The lights are red; red, orange, then green.
I turn.
Next, I hear a loud wail of a cry behind me.
I feel a tremendous thud in my back.
I tumble, head over heels.
I glimpse the wheels of a bicycle in the edge of my vision.
I feel my head thump, flat, to the ground.
I cannot move.
My sight begins to blur.

There’s a bent bicycle wheel, just in front of my eyes.
I see a body writhing on the ground a few metres away.
I feel a warm wetness around my head and shoulders.
I sense someone near.
I hear.
Mon Dieu, sa tête s’est complètement écrasée.
I feel someone clutch my hand.
I see a face peering down into mine.
I cannot even blink.
I hear.
Ne vous inquiétez pas, je suis là.
The image of the face begins to fade.
I hear, weakening, another voice.
Ici, Rue de la Loi.
A l’hauteur d’un bâtiment qui s’appelle Info-point, numéro 43 à 45.
Accident de vélo.
C’est le piéton, un homme, il est très grave.
Beaucoup de sang.
De la tête.
Il bouge pas.
Mais venez vite.
Rue de la Loi.
43 à 45.


I sense myself beginning to float.
I feel lost, yet at the same time, I know where I am.
I see a form, of my own body, by now, below me.
Bright, myriad-coloured streams of light emanate from it.
I see the cars, the street.
All in grey tones.
I see other human-like forms, milling around mine.
More streams of light, now in agitated patterns.
I remember my grandmother.
She told my aunt once.
“It’s just like floating away, dear.
There’s absolutely nothing to worry about……”
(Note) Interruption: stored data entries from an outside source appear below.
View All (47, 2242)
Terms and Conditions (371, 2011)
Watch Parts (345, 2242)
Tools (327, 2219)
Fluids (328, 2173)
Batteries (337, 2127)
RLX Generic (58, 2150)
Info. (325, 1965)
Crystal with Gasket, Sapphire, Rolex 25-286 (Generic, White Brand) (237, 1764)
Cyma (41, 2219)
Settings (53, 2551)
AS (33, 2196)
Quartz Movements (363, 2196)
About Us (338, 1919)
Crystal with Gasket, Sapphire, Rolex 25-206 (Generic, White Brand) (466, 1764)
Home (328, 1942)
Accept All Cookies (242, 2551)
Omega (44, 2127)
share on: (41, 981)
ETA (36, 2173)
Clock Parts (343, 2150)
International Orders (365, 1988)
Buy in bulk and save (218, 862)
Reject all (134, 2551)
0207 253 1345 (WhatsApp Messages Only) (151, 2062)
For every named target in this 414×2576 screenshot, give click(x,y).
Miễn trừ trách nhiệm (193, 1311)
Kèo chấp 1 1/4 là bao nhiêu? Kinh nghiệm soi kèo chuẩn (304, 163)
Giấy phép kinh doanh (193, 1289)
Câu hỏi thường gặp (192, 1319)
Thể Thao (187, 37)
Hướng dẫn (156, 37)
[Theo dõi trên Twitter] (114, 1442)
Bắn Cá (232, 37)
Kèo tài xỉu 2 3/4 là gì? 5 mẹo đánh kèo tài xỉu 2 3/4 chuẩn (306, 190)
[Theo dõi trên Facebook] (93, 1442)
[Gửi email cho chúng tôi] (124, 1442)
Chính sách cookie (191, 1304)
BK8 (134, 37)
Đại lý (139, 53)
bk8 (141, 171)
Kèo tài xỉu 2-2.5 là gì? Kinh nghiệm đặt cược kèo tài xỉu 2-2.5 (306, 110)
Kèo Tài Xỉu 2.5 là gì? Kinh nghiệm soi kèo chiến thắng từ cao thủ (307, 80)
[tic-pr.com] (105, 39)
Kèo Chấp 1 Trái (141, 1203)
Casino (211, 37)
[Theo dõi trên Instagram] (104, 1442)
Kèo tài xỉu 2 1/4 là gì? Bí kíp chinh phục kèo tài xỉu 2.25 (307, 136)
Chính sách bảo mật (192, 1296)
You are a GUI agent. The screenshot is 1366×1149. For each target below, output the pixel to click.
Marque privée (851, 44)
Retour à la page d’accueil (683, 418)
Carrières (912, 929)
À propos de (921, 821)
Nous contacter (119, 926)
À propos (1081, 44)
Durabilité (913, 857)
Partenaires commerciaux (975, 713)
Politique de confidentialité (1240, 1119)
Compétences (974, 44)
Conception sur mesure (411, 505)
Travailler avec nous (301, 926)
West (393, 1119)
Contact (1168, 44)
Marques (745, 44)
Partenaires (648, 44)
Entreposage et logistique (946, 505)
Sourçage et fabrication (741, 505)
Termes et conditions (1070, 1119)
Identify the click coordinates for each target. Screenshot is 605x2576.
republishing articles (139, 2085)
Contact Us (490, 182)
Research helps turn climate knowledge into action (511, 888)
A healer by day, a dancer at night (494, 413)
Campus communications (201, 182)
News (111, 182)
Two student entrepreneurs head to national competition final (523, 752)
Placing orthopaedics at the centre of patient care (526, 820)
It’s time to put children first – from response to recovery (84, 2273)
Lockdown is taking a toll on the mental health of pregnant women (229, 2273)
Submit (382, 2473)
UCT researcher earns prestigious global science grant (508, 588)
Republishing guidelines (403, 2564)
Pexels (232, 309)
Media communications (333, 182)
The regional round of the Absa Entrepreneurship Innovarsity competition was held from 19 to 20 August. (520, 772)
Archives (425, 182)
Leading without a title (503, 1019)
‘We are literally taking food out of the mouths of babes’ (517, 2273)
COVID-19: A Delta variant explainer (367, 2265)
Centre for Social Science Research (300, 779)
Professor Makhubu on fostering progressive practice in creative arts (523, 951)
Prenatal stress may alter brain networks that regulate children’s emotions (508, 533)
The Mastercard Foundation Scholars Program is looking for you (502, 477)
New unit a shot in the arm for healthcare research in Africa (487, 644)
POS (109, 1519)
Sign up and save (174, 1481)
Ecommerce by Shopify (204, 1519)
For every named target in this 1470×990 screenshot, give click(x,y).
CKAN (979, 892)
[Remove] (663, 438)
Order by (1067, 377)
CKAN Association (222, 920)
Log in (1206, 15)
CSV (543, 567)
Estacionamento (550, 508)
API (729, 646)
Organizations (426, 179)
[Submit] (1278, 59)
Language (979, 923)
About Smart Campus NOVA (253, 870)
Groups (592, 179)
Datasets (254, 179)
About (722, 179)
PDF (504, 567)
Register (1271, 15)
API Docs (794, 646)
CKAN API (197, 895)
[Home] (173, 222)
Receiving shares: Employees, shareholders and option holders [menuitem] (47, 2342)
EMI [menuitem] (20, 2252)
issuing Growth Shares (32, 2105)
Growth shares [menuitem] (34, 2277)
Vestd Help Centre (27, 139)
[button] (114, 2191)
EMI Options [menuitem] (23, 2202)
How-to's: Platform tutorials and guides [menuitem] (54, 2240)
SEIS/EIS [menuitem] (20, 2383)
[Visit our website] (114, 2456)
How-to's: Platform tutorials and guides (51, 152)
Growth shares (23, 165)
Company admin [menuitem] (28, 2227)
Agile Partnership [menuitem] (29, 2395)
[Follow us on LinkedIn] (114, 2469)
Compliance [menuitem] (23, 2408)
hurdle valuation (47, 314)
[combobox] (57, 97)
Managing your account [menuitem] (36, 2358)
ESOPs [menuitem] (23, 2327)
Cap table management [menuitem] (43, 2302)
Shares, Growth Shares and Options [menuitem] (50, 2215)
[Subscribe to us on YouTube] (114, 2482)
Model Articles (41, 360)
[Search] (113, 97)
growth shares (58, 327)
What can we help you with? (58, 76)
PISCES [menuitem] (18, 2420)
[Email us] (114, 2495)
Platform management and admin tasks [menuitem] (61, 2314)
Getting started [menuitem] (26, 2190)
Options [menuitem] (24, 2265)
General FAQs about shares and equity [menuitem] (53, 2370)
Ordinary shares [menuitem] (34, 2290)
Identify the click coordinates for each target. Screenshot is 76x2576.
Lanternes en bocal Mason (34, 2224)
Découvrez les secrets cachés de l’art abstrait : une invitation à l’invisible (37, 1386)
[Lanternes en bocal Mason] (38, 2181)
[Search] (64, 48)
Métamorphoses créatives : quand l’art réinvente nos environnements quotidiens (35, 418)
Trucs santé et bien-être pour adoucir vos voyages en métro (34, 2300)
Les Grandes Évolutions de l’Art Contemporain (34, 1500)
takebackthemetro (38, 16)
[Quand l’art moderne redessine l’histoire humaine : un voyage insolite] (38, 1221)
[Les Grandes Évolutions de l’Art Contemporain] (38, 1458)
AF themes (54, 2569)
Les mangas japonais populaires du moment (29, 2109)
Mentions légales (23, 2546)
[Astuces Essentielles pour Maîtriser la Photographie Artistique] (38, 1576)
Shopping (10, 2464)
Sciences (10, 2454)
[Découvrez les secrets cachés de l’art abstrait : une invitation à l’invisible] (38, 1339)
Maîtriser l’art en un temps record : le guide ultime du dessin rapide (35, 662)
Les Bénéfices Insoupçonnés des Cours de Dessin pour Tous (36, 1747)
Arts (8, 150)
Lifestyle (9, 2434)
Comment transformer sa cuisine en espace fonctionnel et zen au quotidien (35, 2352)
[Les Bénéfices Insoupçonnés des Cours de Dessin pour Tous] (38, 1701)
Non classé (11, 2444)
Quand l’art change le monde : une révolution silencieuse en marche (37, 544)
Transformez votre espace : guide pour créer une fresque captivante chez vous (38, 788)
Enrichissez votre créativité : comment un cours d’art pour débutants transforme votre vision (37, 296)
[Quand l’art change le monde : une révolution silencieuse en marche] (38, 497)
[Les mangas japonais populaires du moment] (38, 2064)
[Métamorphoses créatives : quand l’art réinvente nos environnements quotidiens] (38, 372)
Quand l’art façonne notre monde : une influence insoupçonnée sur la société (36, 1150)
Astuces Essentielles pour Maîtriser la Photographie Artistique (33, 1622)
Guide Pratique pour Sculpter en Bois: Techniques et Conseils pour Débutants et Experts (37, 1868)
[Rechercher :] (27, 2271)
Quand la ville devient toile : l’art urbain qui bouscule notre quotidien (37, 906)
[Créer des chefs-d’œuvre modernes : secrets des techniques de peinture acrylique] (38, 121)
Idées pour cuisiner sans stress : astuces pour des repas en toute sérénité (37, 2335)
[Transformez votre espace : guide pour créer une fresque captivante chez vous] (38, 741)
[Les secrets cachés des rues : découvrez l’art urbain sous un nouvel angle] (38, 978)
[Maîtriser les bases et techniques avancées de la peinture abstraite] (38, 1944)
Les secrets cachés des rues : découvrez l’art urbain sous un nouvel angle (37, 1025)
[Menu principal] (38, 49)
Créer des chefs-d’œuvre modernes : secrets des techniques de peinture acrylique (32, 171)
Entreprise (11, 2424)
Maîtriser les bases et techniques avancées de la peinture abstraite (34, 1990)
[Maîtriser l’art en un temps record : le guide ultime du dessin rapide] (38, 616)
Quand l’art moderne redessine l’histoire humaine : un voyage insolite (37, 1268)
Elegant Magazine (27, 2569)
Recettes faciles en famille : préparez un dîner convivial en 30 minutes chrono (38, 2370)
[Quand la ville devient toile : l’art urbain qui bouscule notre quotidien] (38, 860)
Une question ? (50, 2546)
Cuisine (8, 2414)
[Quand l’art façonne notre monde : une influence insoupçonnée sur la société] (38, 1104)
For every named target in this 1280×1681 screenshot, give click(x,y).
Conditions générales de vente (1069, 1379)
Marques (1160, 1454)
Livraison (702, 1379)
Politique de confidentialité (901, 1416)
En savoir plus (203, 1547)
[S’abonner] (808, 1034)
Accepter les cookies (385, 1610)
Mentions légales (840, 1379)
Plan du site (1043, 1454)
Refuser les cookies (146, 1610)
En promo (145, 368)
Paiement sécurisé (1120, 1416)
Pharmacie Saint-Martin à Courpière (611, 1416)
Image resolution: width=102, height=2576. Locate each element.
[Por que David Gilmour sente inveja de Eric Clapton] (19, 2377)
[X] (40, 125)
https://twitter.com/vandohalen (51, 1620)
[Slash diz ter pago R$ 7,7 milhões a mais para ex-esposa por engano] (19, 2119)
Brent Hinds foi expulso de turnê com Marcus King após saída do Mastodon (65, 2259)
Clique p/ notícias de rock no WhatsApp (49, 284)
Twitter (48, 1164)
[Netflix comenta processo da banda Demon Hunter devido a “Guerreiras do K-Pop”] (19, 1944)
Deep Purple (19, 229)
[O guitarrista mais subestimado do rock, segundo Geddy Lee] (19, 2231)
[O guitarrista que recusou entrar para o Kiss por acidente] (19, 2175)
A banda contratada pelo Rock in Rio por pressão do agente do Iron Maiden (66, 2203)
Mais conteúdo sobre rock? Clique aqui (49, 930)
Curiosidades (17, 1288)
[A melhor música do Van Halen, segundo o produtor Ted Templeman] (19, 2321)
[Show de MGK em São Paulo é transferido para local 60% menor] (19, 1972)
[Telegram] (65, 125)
Brbr had been speaking for ten minutes, without stopping. Mrtn, her co-counsellor, had sat patiently, listening, concentrating with all his mind and heart on the agonies that Brbr had been recounting. Despite the intense emotions of her experience, her voice had been passive, composed, objective throughout.

Brbr turns to Mrtn. I see her explaining to him. “Yes, Mrtn, I see now where these images come from” she says. “I was living and working in Brussels. Yes, of course. I worked in an office. A job with the government. Policy, they called it. Lots of meetings, and discussions, and papers. And that was the end, my end, when I was finally lost. I see, I see now. All this time, this is what has been trying to break through to me.”



Mortality by John Betjeman

The first-class brains of a senior civil servant
Shiver and shatter and fall
As the steering column of his comfortable Humber
Batters in the bony wall.
All those delicate re-adjustments
On the one hand, if we proceed
With the ad hoc policy hitherto adapted
To individual need…
On the other hand, too rigid an arrangement
Might, of itself, perforce…
I would like to submit for the Minister’s concurrence
The following alternative course,
Subject to revision and reconsideration
In the light of our experience gains
And this had to happen at the corner where the by-pass
Comes into Egham out of Staines.
That very near miss for an All Souls’ Fellowship
The recent compensation of a ‘K’ –
The first-class brains of a senior civil servant
Are sweetbread on the road today.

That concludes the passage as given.